Sinai 2 is a vertical rectangle with whites, greys and blacks depicting a furious ball of activity on top of the mountain that includes the Hebrew letters.
“The Torah tells of fear, awe, the shaking mountain, seeing sounds, lightning, Moses’ anger, the breaking tablets,” said Tennenhouse. “Looking back, I overburdened the canvas [with] anger, though laying on the 231 Gates – a diagram from the Sefer Yetzirah which shows each letter combining with each other letter of the alef-bet – because I see the story of the giving of the Torah as a sort of creation story for our intense embrace of literacy. The diagram relates to Rabbi Abulafia’s talk of combination of letters but distracts visually from the anger/violence, [the] mountain, fear.”
There is so much more in this exhibit.
“Cursive Handwriting: Kovno Testament” is a stark, unfinished work, featuring the words, written in his own hand, of Lithuanian writer Eliezer Heiman, who died in the Kovno ghetto during the Holocaust. It was to have three more samples of cursive, said Tennenhouse. “I left room for them before I put on the image of Heiman’s tablets. Those spaces stayed empty. Everything else edited themselves out because of what happened in Israel on Oct. 7.”

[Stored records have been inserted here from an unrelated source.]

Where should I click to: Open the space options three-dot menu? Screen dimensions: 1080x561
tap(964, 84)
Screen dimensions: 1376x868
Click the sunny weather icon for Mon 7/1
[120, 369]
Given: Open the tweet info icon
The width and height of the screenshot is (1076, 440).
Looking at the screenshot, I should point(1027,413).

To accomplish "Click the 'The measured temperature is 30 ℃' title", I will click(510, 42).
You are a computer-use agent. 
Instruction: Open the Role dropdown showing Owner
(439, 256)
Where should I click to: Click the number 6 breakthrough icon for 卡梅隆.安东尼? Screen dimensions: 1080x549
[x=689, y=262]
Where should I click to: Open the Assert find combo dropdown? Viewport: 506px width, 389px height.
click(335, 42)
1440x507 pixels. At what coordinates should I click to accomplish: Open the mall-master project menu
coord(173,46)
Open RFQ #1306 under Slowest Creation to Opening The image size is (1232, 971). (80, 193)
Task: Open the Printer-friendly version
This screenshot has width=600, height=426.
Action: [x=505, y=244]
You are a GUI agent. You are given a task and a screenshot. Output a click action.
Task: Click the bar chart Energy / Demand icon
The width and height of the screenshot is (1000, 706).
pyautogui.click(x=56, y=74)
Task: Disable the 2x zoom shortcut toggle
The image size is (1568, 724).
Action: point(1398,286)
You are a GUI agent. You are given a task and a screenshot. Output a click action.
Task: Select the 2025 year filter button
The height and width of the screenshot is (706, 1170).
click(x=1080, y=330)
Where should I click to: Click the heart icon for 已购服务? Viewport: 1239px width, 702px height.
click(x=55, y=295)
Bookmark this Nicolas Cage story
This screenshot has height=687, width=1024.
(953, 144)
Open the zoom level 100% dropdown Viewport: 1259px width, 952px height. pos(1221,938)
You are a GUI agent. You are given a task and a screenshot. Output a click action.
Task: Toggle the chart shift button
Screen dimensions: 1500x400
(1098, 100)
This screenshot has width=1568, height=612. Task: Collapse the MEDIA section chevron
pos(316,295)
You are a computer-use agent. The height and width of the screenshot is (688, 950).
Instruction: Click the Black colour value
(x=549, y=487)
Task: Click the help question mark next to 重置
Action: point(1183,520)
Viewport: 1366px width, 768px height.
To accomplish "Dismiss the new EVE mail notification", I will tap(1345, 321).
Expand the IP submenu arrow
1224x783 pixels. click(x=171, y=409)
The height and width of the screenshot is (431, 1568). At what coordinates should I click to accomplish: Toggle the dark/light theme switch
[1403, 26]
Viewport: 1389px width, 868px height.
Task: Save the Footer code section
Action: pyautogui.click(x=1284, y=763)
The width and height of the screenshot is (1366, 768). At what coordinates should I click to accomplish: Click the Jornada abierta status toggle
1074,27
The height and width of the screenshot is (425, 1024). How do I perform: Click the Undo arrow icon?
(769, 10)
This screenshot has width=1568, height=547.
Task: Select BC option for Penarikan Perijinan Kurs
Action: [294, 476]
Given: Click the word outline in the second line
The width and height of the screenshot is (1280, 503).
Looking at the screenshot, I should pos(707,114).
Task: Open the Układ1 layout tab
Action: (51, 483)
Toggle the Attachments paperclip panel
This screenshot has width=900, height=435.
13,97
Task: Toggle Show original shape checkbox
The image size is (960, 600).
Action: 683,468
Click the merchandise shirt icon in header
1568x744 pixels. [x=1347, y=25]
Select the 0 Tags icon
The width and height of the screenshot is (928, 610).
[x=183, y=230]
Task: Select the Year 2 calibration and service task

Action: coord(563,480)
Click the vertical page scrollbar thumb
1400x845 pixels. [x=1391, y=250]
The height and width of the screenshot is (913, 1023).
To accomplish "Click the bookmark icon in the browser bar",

There is the multimedia triptych “Shabbat Saskatchewan,” which Tennenhouse said “is me trying to use real photos and documents to create some presence of my mother’s grandparents and parents.”
“It ended up being centred on great-grandmother Esther Dudelzak Singer, Baba Faige (Fanny) Singer and my mother with her sisters,” she said. “Yiddish was their mamaloshen (mother tongue) and the Sonnenfeld community was religiously observant.”
“The Owl and the Pussy Cat” adds colour and vibrancy to Edward Lear’s black and white drawing of his nonsense poem, the Yiddish translation of which – by the late Marie B. Jaffe – fills the two side panels of this triptych. Tennenhouse couldn’t find much information out about Jaffe, she said, “But, thanks to Eddie Pauls at the Jewish Public Library in Montreal, [I] learned she immigrated to New York in 1909 from Lithuania.”
Tennenhouse began to see the owl and the cat in their boat as sailors braving the rough seas, traveling around the world to find “Di Goldene Medine,” “the Golden Land,” America.
“You might say ‘Saskatchewan,’ too, is about leaving home, traveling across seas and finding a new place but keeping your language and culture,” said Tennenhouse.
Otiyot (Letters) is on display at Zack Gallery until Nov. 12.